Andy…..Thats all well and good – but Lord Sewell’s report reiterates what the vast amount of statistics/data over a significant number of years has shown…No doubt it made uncomfortable reading for some liberals – but being a teacher in London’s toughest Schools for 30 years his report carried significant weight …Maybe some progressives were expecting something different – but the sheer weight of evidence is all there to see …
It is beyond question that prevention is better, and cheaper, than cure. If we get that and start looking after our young families now it can be productive relatively quickly. Ten to twenty years of steady reduction in offending that would start immediately.
Born and raised in a deprived area of North London during the forties and fifties, then living in Rotherham, Bradford, Liverpool and Wigan I can assure Chris that poverty and deprivation were far worse than today. However he is right to highlight the problems that exist NOW.
Regarding the Criminal Justice system, I have worked in the Courts, was a Prison Service manager in the Prison Service, then as a Youth Offending Service and now with the Social Services Emergency Duty Services. It is all relative and things are not good, however think back to the early 70’s Prisons were far more overcrowded, three in cell, slopping out, stench, there is much that has changed for the better.

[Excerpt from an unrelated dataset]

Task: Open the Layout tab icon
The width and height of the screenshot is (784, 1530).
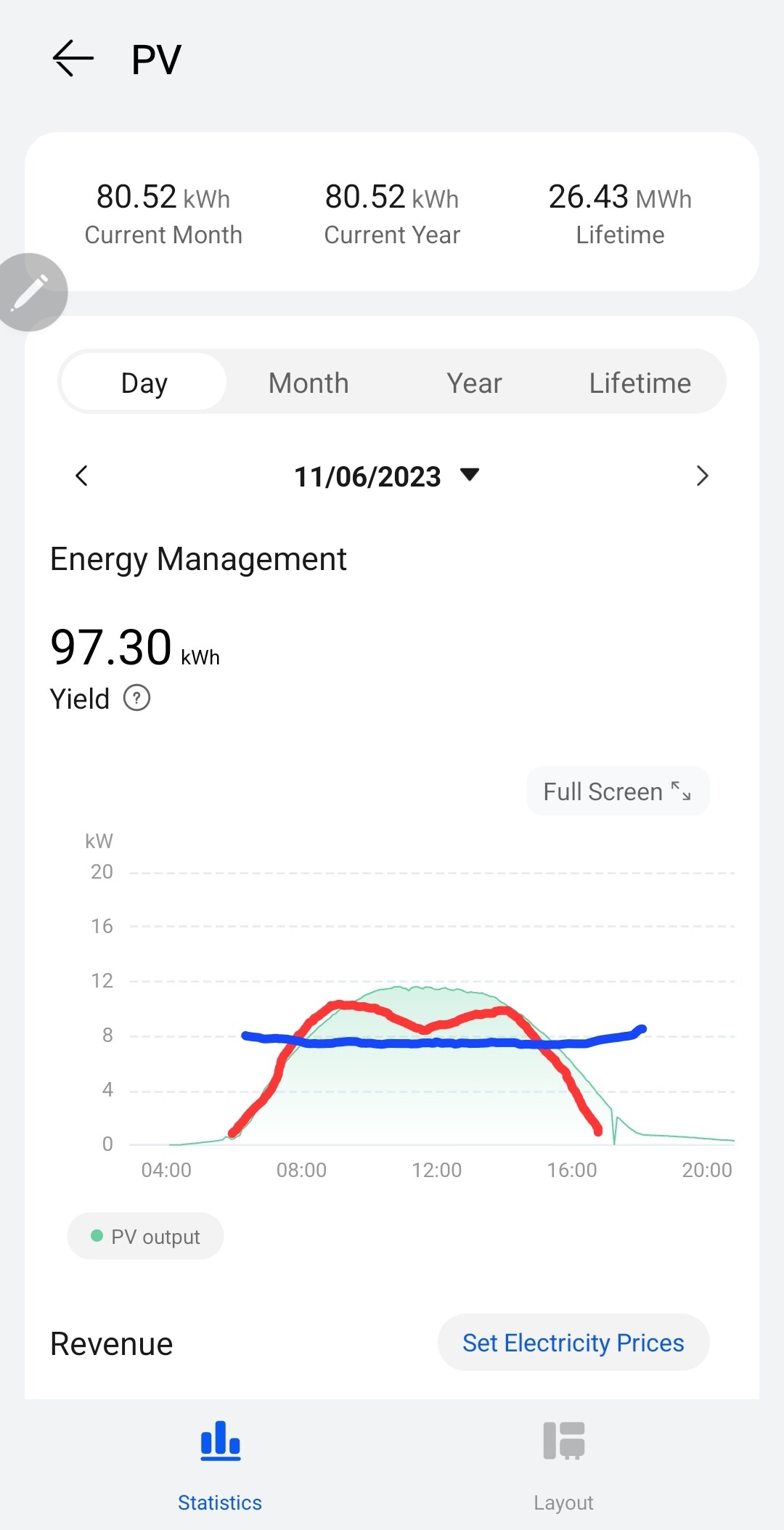Action: (x=563, y=1441)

The overcrowding now is at a a much lower level than it was, there are in fact 700 cells still vacant in the system. The stories my father brought home about his role as a Housing Inspector in the forties, fifties and sixties and the deprivation he met in Poplar and Islington would stand peoples hair on end now.

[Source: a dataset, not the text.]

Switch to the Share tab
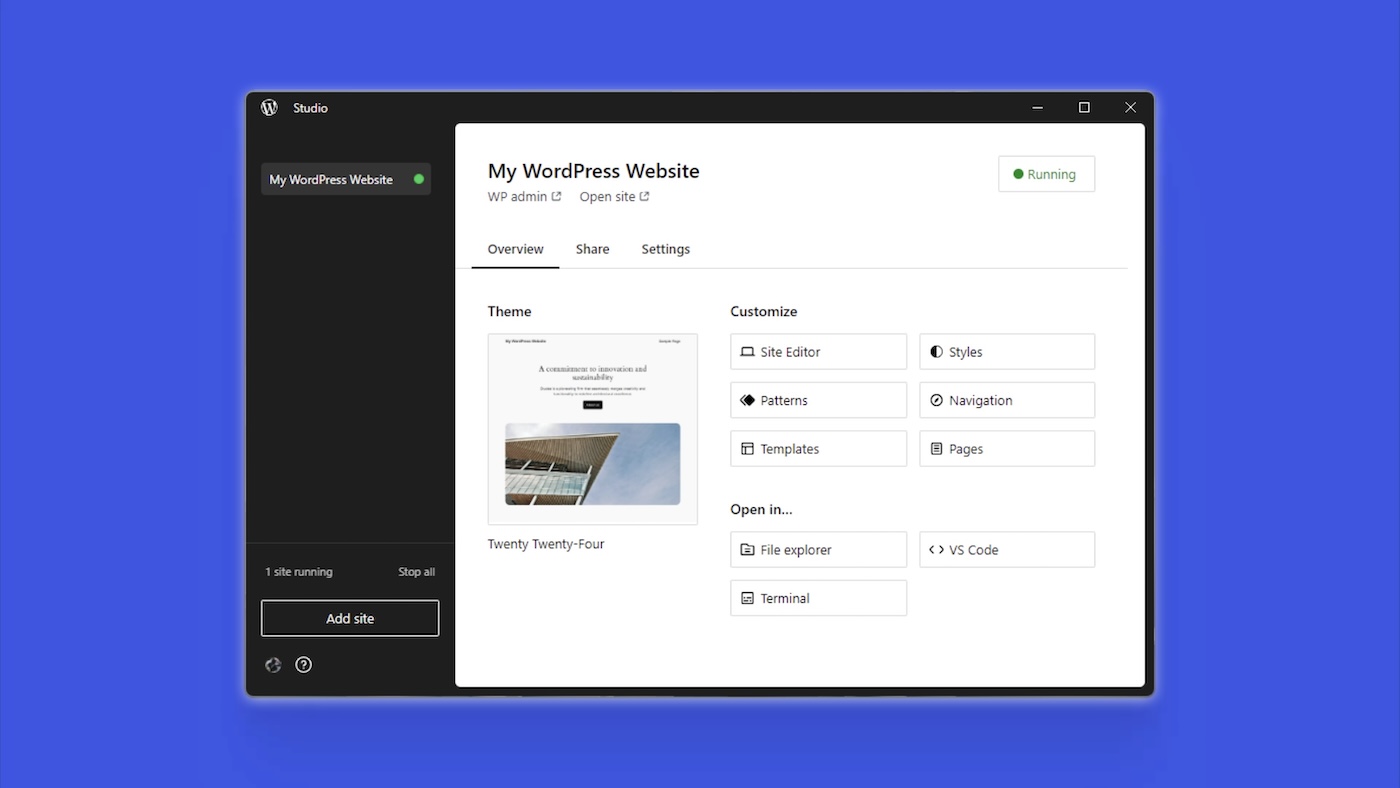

Yes let us improve things from where they are but please it is nowhere as bad as it used to be.
There is a high correlation between poverty – measured by registration for free school meals – and exam results at 16. The reason for choosing these measures is that they are published for all areas and nationally. As a starter I suggest we need to work towards ending family poverty.
Where should the resources come from? I suggest making sure that the sort of corruption we have seen discussed recently is ended, and money is taken from those found guilty. There are of course many other ways of finding resources like ensuring houses are available for those who need them.
As pointed out , family is the most important driver of outcomes. Sadly too many on the left refuse to look at the evidence and confront hard truths.
@Thelma Davies
Are you implying there should be no help for poor families who struggle to afford the basics for their children – food on table, clothes on back etc.? And never mind the issue of better off parents being able to afford all the extras – sorts, clubs etc. for their children?
Is the child responsible for its parents?
@Nonconform. I’m stating that it’s my responsibility & my husband’s that my children were toilet trained & had basic reading and writing skills prior to starting school , that they have good dental hygiene, that they are fit & healthy enough to participate in school sports, that they are well behaved and attentive in class . These are basic parental responsibilities, not the states. You equate responsibility to earnings , none of the above has to do with costs. Me and my husband struggled but budgeted accordingly every week.
As previous, a child’s best outcome is a strong family unit . That’s why Ugandan Asians have done so incredibly well when arriving in the UK with next to nothing . It’s the best route out of poverty.
@Thelma Davies
I don’t have a problem with your views on parental responsibility.
But what do you think should be done about children whose parents are irresponsible ones? It isn’t the child’s fault that they have irresponsible parents. Does society just abandon such children?
@Nonconform. Sure start were making good progress in healthy eating & dental hygiene.
Sadly, well over 300 were closed during the coalition years. Let’s hope something similar is brought back under labour.